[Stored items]

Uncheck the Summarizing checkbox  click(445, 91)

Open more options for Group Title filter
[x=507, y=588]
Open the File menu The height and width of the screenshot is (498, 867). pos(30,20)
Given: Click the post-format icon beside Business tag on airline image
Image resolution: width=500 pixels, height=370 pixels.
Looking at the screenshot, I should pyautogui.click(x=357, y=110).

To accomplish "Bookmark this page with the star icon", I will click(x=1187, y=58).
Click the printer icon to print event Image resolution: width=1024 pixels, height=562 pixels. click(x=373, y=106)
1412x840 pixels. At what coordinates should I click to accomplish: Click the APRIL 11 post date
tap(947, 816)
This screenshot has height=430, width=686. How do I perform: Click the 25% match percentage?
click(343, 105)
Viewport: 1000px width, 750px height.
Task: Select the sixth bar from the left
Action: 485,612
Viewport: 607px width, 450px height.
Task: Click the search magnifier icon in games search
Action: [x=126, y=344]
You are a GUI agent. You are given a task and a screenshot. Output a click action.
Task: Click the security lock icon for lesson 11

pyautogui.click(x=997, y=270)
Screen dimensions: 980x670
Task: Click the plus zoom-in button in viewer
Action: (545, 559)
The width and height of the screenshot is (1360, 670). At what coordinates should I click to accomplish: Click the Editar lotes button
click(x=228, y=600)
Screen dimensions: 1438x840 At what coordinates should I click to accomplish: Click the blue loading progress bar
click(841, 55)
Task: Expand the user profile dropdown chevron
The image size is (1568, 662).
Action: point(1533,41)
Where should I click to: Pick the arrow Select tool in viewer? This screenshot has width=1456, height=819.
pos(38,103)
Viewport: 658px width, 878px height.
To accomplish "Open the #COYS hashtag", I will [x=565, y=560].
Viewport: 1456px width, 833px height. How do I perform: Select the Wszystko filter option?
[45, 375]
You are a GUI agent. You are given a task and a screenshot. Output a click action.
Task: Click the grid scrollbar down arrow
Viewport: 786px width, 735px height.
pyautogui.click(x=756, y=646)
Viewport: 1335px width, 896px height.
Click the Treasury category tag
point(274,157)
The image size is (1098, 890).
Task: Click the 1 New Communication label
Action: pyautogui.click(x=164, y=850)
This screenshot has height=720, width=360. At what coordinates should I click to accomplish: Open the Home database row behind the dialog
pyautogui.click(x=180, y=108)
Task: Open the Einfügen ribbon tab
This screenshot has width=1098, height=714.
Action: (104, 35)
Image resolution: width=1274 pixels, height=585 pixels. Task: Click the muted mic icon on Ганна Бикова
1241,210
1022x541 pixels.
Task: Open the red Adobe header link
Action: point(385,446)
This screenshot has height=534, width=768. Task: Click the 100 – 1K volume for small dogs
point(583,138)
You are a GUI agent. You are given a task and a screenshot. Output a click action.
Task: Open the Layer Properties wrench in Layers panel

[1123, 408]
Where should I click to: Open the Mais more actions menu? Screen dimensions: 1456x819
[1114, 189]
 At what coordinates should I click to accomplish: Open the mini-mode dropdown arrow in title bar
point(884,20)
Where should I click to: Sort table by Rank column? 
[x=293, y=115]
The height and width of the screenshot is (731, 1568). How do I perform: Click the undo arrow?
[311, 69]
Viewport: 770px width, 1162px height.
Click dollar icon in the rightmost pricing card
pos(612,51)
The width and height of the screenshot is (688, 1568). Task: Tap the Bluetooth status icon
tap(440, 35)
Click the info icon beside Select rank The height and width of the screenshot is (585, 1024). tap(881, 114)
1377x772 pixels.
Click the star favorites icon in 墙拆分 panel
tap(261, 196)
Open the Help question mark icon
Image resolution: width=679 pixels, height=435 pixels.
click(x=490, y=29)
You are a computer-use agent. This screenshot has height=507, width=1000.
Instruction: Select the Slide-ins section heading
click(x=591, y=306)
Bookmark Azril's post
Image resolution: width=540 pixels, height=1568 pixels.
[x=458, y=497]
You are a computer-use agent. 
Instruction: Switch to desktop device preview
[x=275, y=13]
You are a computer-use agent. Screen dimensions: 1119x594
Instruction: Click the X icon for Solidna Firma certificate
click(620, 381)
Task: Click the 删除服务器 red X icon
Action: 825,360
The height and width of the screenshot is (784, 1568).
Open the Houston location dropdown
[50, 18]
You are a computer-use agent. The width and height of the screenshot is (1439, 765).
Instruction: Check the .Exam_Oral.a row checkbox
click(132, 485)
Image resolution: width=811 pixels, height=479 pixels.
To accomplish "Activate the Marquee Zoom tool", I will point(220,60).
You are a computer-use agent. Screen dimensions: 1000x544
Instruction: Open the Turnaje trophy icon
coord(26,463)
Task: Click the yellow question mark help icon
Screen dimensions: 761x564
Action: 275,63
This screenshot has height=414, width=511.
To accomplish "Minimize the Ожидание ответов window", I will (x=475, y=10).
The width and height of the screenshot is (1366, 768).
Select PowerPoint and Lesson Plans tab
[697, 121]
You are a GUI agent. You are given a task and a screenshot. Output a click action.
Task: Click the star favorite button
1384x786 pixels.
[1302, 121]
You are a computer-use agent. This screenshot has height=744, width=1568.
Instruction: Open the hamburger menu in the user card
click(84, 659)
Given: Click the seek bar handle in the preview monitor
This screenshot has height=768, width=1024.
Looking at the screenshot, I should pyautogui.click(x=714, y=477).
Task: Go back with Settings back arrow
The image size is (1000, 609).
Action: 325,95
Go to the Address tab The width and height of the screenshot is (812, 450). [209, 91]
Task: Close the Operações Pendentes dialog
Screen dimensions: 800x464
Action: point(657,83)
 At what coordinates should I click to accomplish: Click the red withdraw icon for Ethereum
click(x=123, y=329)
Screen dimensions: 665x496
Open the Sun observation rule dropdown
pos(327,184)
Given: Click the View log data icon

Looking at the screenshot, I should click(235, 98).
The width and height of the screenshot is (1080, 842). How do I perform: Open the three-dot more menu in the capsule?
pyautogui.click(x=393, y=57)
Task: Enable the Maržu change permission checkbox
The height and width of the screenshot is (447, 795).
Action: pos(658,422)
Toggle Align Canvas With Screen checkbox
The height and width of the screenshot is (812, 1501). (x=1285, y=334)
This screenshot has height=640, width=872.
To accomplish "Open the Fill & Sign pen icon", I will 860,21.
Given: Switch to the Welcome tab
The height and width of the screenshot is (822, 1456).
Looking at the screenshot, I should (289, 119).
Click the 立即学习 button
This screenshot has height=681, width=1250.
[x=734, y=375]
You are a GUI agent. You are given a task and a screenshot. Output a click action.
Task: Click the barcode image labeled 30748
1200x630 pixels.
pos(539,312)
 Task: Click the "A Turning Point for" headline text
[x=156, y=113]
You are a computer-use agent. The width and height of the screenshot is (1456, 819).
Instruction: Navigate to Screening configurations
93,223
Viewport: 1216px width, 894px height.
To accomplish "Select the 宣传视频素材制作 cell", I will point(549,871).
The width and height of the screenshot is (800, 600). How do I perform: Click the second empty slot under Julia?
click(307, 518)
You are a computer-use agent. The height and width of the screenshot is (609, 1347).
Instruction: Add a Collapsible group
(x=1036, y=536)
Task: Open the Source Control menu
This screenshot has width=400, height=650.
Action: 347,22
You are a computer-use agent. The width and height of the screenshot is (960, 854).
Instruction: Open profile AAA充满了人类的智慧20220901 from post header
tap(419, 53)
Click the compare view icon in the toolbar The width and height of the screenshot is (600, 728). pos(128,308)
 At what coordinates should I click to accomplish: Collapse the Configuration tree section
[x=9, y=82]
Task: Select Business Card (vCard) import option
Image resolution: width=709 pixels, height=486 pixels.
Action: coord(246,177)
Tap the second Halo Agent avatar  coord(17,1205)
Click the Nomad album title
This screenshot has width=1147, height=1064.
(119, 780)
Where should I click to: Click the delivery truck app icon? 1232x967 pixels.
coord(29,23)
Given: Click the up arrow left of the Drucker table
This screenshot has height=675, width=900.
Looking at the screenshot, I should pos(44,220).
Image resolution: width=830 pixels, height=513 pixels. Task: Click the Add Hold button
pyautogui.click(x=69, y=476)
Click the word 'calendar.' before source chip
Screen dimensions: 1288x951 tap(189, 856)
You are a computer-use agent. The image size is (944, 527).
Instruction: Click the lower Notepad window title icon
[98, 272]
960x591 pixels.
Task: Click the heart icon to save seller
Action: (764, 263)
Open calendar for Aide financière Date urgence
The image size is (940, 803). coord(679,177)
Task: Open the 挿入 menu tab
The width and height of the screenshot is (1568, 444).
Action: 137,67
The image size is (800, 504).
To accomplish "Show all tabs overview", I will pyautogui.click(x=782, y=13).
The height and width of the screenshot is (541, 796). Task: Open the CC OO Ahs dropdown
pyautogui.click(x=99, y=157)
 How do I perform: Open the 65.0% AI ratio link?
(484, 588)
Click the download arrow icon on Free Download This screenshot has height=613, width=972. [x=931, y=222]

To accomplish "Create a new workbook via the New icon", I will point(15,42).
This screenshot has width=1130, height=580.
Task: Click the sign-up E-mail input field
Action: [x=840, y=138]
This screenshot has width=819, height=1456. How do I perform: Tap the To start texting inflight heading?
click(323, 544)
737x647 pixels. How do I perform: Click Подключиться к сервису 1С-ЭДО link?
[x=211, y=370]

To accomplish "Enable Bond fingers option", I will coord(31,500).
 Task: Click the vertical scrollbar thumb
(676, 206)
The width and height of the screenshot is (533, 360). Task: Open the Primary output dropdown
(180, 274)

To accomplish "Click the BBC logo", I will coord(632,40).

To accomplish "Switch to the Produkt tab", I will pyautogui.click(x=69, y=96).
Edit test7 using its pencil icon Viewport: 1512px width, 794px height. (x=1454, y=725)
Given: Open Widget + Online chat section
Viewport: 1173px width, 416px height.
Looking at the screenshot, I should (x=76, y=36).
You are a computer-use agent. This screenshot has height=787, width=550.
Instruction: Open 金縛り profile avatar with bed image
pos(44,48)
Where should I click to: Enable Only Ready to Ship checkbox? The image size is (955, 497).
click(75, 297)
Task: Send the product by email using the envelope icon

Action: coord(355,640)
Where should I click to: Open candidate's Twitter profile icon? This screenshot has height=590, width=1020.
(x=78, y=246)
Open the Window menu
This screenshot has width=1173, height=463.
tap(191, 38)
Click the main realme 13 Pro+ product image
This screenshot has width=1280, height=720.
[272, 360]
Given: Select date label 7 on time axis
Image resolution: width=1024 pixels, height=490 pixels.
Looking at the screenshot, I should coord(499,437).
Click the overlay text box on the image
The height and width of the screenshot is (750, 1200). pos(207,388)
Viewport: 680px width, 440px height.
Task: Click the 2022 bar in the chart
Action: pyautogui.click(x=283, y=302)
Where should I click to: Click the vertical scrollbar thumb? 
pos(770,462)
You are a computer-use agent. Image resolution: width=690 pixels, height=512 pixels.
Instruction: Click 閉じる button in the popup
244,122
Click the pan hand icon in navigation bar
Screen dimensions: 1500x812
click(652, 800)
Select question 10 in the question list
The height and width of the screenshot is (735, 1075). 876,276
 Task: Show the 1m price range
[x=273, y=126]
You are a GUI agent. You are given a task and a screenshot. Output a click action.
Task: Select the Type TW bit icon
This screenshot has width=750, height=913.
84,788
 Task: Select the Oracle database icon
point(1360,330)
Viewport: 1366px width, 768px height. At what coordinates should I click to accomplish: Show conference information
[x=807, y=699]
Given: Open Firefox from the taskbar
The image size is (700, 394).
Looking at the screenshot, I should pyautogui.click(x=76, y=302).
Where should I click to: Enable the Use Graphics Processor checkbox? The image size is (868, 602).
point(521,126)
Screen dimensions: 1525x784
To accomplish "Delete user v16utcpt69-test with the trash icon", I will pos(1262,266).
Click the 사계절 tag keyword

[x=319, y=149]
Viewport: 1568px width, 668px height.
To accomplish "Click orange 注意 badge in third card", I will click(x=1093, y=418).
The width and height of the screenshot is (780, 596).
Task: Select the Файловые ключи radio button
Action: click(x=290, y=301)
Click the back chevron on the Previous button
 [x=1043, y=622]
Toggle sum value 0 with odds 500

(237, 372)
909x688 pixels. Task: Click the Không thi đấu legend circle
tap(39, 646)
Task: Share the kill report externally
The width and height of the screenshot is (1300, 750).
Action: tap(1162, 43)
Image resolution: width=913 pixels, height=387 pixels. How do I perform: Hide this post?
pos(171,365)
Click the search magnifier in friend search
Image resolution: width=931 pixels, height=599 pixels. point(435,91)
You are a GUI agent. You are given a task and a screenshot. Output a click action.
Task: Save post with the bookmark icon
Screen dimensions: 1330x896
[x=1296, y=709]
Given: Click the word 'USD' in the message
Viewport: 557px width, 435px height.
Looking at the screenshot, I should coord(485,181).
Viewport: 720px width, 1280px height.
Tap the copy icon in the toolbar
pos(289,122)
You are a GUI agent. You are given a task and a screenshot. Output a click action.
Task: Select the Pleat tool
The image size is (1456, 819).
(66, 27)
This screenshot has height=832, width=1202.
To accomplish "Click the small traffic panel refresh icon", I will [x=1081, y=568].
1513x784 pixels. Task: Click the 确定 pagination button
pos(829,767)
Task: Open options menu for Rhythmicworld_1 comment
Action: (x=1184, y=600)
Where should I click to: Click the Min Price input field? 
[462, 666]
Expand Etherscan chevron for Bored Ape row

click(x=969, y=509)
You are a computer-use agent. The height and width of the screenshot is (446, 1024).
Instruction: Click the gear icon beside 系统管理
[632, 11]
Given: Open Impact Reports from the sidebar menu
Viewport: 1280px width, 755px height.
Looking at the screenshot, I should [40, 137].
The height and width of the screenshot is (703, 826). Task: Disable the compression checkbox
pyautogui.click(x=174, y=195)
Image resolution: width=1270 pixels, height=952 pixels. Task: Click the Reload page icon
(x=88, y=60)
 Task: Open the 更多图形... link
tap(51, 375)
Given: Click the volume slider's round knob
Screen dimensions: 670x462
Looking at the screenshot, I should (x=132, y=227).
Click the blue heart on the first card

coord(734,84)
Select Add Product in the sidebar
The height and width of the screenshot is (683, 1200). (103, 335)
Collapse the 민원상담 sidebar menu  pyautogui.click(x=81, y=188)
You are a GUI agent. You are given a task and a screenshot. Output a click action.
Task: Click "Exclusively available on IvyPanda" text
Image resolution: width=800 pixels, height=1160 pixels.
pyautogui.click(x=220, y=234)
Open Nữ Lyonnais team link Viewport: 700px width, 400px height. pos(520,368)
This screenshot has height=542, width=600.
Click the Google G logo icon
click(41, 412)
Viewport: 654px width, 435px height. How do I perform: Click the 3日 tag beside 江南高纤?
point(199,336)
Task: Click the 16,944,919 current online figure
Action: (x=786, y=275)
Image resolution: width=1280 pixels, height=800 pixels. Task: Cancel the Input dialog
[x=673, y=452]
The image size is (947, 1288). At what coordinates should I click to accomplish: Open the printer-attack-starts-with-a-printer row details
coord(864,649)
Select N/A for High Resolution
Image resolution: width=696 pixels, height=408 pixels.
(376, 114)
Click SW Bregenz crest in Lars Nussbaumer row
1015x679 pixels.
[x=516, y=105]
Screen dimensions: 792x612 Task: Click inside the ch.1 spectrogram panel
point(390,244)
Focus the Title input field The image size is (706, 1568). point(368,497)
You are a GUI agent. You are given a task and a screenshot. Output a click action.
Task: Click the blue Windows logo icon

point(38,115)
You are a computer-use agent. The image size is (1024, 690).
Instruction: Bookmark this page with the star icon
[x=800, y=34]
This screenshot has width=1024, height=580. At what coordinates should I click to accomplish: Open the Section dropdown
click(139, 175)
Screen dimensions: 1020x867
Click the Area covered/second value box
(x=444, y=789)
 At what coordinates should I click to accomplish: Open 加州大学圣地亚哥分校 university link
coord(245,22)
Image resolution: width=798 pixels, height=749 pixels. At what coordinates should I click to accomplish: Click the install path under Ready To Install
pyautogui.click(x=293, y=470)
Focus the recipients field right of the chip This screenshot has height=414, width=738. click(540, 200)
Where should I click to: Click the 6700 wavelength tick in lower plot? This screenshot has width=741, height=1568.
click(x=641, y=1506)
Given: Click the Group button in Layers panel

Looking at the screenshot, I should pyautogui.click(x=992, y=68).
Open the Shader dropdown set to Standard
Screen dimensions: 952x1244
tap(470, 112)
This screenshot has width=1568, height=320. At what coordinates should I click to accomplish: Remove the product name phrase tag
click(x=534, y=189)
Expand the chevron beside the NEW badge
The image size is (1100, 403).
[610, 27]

**Task description**
Exactly as they stand, set down the lines from the top of the data through the line with "Click the printer".

**Solution for this exercise**
Uncheck the Summarizing checkbox  click(445, 91)

Open more options for Group Title filter
[x=507, y=588]
Open the File menu The height and width of the screenshot is (498, 867). pos(30,20)
Given: Click the post-format icon beside Business tag on airline image
Image resolution: width=500 pixels, height=370 pixels.
Looking at the screenshot, I should pyautogui.click(x=357, y=110).

To accomplish "Bookmark this page with the star icon", I will click(x=1187, y=58).
Click the printer icon to print event Image resolution: width=1024 pixels, height=562 pixels. click(x=373, y=106)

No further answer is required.